WHAT THE TASK ASKS
Output the data below as a JSON array of strings, with one string per line and blank lines omitted.

SOURCE MATERIAL
——
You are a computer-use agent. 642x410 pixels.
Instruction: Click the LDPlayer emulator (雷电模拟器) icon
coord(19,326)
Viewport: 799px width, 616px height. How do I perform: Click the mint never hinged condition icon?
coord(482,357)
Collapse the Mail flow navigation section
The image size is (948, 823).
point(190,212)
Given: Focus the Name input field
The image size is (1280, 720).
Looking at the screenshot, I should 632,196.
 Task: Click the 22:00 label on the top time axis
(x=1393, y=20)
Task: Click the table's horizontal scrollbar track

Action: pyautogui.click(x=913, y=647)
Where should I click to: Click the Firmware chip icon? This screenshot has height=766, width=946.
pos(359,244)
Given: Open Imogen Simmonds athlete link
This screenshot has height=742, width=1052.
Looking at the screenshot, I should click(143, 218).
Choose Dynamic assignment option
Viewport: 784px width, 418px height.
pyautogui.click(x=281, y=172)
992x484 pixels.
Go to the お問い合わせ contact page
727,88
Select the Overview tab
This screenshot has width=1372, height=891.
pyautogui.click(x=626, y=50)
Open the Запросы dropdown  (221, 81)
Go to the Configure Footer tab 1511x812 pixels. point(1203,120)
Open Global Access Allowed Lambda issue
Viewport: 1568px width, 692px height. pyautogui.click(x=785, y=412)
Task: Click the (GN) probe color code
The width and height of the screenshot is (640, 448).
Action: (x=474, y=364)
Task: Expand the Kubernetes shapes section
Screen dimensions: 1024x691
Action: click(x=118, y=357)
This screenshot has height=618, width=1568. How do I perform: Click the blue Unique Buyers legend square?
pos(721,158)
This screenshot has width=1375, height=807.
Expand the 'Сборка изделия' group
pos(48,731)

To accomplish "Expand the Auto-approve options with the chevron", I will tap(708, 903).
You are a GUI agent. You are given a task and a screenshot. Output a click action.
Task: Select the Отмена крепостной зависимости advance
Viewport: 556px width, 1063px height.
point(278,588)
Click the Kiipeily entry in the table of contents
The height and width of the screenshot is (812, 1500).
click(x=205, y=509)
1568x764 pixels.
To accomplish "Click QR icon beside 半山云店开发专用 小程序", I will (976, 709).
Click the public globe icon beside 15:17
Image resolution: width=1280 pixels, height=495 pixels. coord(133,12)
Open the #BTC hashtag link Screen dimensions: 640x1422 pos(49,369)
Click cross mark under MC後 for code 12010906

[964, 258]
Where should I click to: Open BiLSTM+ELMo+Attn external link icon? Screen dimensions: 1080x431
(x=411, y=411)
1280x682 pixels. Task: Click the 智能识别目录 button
——
SOLUTION
[
  "You are a computer-use agent. 642x410 pixels.",
  "Instruction: Click the LDPlayer emulator (雷电模拟器) icon",
  "coord(19,326)",
  "Viewport: 799px width, 616px height. How do I perform: Click the mint never hinged condition icon?",
  "coord(482,357)",
  "Collapse the Mail flow navigation section",
  "The image size is (948, 823).",
  "point(190,212)",
  "Given: Focus the Name input field",
  "The image size is (1280, 720).",
  "Looking at the screenshot, I should 632,196.",
  " Task: Click the 22:00 label on the top time axis",
  "(x=1393, y=20)",
  "Task: Click the table's horizontal scrollbar track",
  "Action: pyautogui.click(x=913, y=647)",
  "Where should I click to: Click the Firmware chip icon? This screenshot has height=766, width=946.",
  "pos(359,244)",
  "Given: Open Imogen Simmonds athlete link",
  "This screenshot has height=742, width=1052.",
  "Looking at the screenshot, I should click(143, 218).",
  "Choose Dynamic assignment option",
  "Viewport: 784px width, 418px height.",
  "pyautogui.click(x=281, y=172)",
  "992x484 pixels.",
  "Go to the お問い合わせ contact page",
  "727,88",
  "Select the Overview tab",
  "This screenshot has width=1372, height=891.",
  "pyautogui.click(x=626, y=50)",
  "Open the Запросы dropdown  (221, 81)",
  "Go to the Configure Footer tab 1511x812 pixels. point(1203,120)",
  "Open Global Access Allowed Lambda issue",
  "Viewport: 1568px width, 692px height. pyautogui.click(x=785, y=412)",
  "Task: Click the (GN) probe color code",
  "The width and height of the screenshot is (640, 448).",
  "Action: (x=474, y=364)",
  "Task: Expand the Kubernetes shapes section",
  "Screen dimensions: 1024x691",
  "Action: click(x=118, y=357)",
  "This screenshot has height=618, width=1568. How do I perform: Click the blue Unique Buyers legend square?",
  "pos(721,158)",
  "This screenshot has width=1375, height=807.",
  "Expand the 'Сборка изделия' group",
  "pos(48,731)",
  "To accomplish \"Expand the Auto-approve options with the chevron\", I will tap(708, 903).",
  "You are a GUI agent. You are given a task and a screenshot. Output a click action.",
  "Task: Select the Отмена крепостной зависимости advance",
  "Viewport: 556px width, 1063px height.",
  "point(278,588)",
  "Click the Kiipeily entry in the table of contents",
  "The height and width of the screenshot is (812, 1500).",
  "click(x=205, y=509)",
  "1568x764 pixels.",
  "To accomplish \"Click QR icon beside 半山云店开发专用 小程序\", I will (976, 709).",
  "Click the public globe icon beside 15:17",
  "Image resolution: width=1280 pixels, height=495 pixels. coord(133,12)",
  "Open the #BTC hashtag link Screen dimensions: 640x1422 pos(49,369)",
  "Click cross mark under MC後 for code 12010906",
  "[964, 258]",
  "Where should I click to: Open BiLSTM+ELMo+Attn external link icon? Screen dimensions: 1080x431",
  "(x=411, y=411)",
  "1280x682 pixels. Task: Click the 智能识别目录 button"
]